◆ Work to complete ◆
Copy out, word for word, the lines of the entries between the line holding "coordinates (286, 489)." and the line holding "pyautogui.click(x=708, y=1142)", inclusive.

Dataset items
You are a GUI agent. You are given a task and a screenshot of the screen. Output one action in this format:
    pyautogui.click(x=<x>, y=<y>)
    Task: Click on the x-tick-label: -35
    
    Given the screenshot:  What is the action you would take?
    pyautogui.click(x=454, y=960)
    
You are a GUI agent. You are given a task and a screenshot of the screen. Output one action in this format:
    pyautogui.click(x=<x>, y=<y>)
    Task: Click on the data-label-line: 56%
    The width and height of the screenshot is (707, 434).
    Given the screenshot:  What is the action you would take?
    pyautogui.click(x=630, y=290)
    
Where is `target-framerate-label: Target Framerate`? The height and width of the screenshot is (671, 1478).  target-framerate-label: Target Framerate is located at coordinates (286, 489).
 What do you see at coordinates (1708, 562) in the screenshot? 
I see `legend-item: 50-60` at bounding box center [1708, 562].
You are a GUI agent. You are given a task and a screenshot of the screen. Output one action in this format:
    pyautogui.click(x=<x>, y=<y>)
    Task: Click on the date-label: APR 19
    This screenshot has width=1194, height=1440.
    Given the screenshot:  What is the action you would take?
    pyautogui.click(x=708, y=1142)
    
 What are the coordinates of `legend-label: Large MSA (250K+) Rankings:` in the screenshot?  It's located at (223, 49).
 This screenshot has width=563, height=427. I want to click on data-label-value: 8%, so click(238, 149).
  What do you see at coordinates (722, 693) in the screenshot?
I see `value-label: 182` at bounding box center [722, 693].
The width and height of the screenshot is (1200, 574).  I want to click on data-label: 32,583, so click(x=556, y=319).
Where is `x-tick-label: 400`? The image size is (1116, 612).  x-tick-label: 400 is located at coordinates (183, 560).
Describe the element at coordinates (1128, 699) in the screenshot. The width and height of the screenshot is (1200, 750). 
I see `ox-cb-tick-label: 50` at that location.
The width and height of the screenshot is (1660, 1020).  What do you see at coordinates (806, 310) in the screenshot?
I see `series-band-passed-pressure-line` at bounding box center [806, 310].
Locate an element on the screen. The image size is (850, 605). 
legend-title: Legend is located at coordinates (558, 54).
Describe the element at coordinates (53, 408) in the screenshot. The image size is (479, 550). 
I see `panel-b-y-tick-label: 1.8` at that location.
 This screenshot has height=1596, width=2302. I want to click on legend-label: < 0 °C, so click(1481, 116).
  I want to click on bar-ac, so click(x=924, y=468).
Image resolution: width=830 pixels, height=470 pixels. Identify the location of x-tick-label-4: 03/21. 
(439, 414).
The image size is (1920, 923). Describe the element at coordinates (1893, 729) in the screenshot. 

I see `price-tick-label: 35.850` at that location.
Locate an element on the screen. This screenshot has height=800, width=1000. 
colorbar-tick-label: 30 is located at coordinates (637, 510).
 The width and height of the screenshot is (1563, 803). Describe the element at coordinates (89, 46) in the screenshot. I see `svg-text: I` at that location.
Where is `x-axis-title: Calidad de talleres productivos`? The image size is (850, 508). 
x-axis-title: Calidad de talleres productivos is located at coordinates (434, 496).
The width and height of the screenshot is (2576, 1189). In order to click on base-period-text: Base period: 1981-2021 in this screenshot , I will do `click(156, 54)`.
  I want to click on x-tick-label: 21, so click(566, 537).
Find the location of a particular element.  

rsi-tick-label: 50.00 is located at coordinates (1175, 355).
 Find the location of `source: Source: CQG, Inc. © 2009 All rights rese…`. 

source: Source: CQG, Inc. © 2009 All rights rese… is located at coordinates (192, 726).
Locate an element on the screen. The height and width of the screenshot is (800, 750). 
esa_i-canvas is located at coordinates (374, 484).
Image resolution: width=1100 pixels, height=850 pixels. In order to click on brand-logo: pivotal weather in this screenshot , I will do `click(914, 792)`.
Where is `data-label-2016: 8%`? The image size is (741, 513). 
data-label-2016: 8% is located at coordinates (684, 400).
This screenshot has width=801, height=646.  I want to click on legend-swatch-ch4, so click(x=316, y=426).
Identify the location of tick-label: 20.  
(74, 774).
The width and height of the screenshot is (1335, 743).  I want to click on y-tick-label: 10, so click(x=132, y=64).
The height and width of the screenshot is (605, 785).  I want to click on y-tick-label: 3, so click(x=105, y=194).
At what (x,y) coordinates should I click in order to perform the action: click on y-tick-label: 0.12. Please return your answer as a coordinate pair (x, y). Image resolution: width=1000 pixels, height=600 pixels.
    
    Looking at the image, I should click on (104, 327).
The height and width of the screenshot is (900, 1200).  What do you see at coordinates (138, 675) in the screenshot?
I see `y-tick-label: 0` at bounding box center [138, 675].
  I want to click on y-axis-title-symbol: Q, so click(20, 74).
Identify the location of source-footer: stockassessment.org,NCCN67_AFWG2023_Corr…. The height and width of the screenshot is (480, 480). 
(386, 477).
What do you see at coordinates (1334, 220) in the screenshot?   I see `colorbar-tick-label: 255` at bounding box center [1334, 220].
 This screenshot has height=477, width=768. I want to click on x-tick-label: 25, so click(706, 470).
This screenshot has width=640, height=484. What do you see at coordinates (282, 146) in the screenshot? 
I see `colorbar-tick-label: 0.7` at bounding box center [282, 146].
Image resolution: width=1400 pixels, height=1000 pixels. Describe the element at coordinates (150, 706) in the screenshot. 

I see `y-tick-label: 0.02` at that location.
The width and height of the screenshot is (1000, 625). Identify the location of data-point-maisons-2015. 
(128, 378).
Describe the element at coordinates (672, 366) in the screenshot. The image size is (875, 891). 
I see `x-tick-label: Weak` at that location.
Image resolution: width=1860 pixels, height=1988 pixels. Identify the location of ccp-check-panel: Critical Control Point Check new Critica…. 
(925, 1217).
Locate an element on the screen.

◆ Solution ◆
Where is `target-framerate-label: Target Framerate`? The height and width of the screenshot is (671, 1478).  target-framerate-label: Target Framerate is located at coordinates (286, 489).
 What do you see at coordinates (1708, 562) in the screenshot? 
I see `legend-item: 50-60` at bounding box center [1708, 562].
You are a GUI agent. You are given a task and a screenshot of the screen. Output one action in this format:
    pyautogui.click(x=<x>, y=<y>)
    Task: Click on the date-label: APR 19
    This screenshot has width=1194, height=1440.
    Given the screenshot:  What is the action you would take?
    pyautogui.click(x=708, y=1142)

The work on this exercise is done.